Repo Men - Miguel Sapochnik (2010) / Cypher - Vincenzo Natali (2002)

Question : est-il paradoxalement obsolète de réaliser des films traitant de cyberpunk et d'anticipation aujourd'hui ?  A la vision des deux films qui nous intéresse, l'interrogation est loin d'être totalement superflues, ces derniers s'inscrivant dans la catégorie des longs-métrages manquant cruellement d'ambition scénaristique ou, pire, d'originalité, juste bon à compiler sans imagination les bonnes vieilles recettes du passé...
 
A ce titre, le premier long-métrage de Miguel Sapochnik, Repo Men (2010), fait figure d'exemple parfait en matière de recyclage piochant aussi bien du côté d'un K. Dick que d'un Terry Gilliam.

DONNÉES FOURNIES

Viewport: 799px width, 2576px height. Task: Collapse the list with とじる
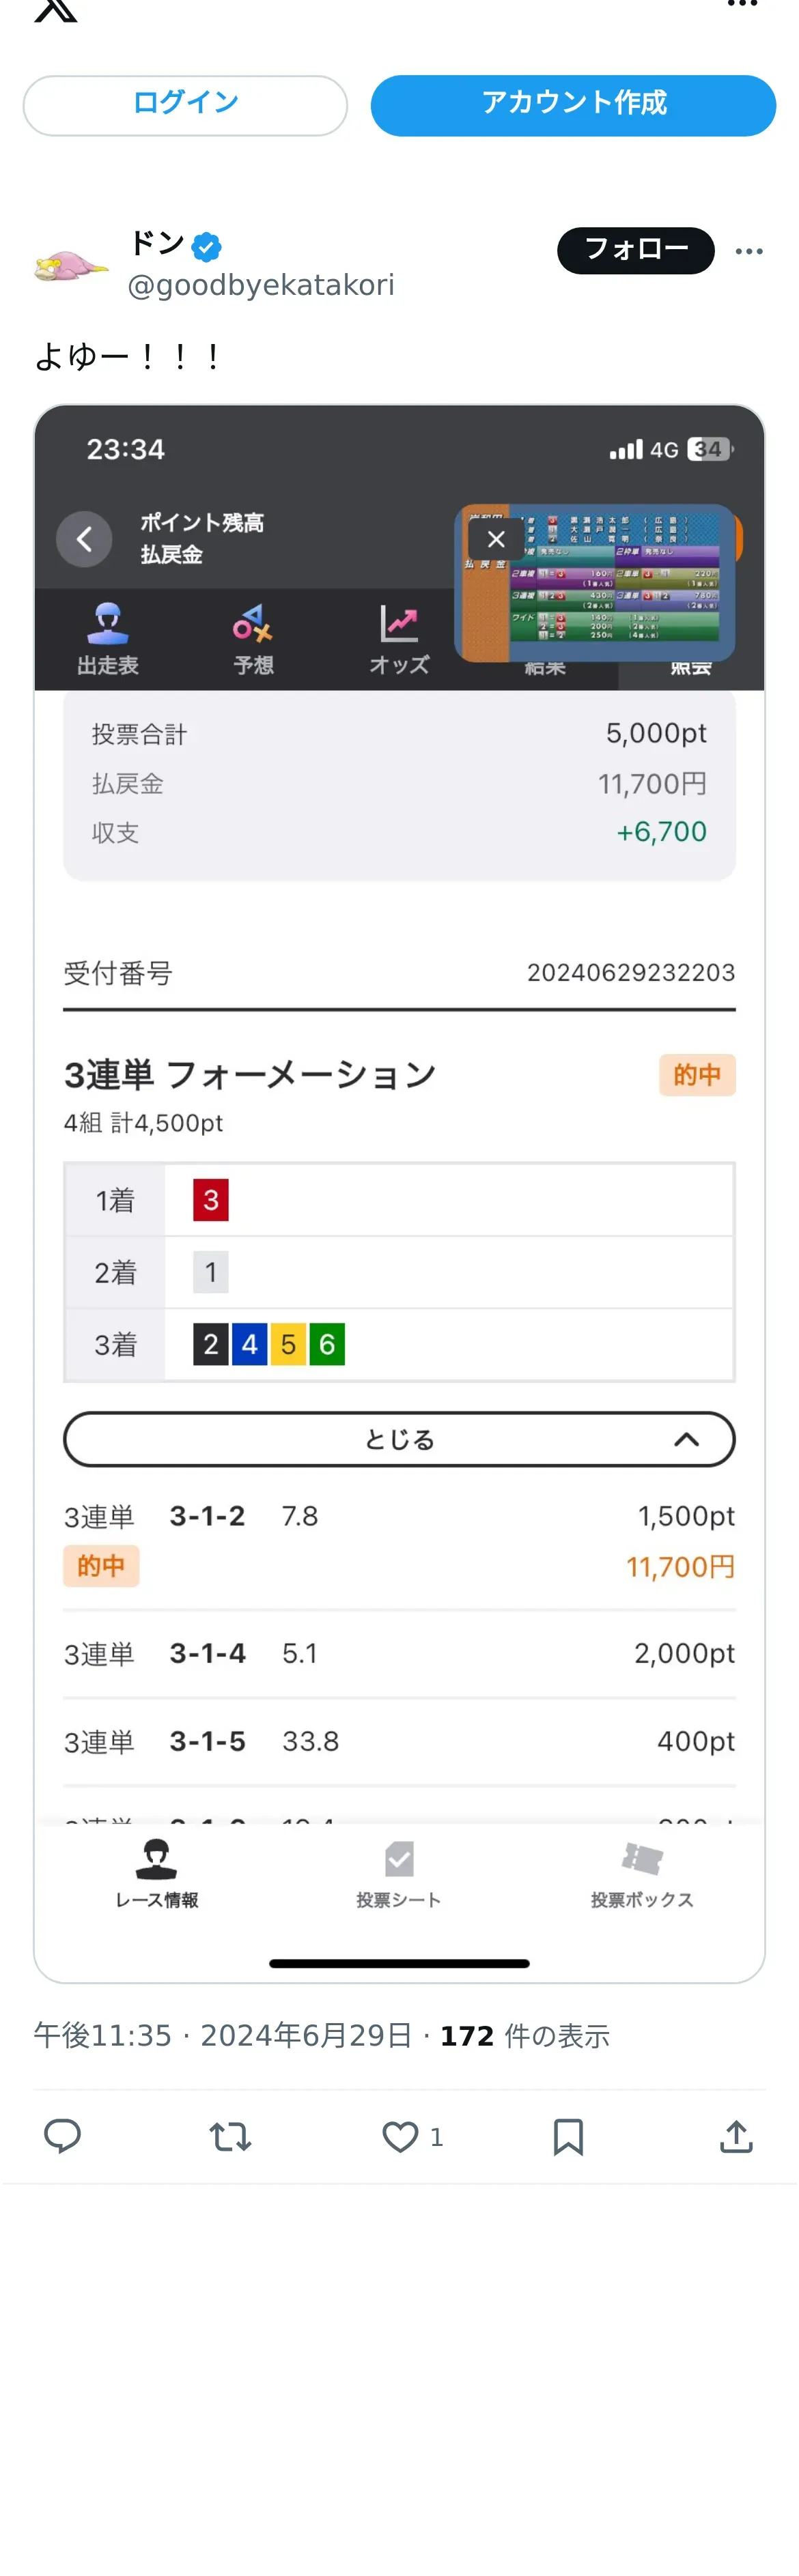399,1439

SÉRIE DE CONSIGNES
1) Répondez à ces questions sur la critique de Repo Men et Cypher :
(a) En quelle année Cypher est-il sorti ?
(b) Qui a réalisé Repo Men ?
(c) Chez quels deux noms Repo Men puise-t-il, selon la critique ?
2) Poursuivez la critique de Repo Men et Cypher à partir de sa dernière phrase.

RÉPONSES FINALES
1)
(a) En 2002.
(b) Miguel Sapochnik.
(c) K. Dick et Terry Gilliam.

2)
L'histoire inspirée par le roman Repossession Mambo d'un des scénaristes, Eric Garcia, retrace les aventures en 2025 de Remy (Jude Law) et Jake (Forest Whitaker), amis d'enfance travaillant pour la toute puissante compagnie Union. Cette société devenue une multinationale omnipotente par la mise au point d'organes bio-mécaniques détient ainsi un marché fort lucratif en proposant à des prix prohibitifs, à prix coûtant ou à crédit, ses services "humanistes". Or si au bout d'un trimestre le client ne règle pas sa dette contractée, les repo(ssession) men s'acquittent de leur mission en prélevant directement sur le désormais ancien client le bien appartenant à leur employeur. La mort de l'intéressé selon l'importance vitale de l'organe est par conséquent considéré comme secondaire et cet acte chirurgical primaire signé par le premier boucher venu adepte de belles mécaniques est bien évidemment légal.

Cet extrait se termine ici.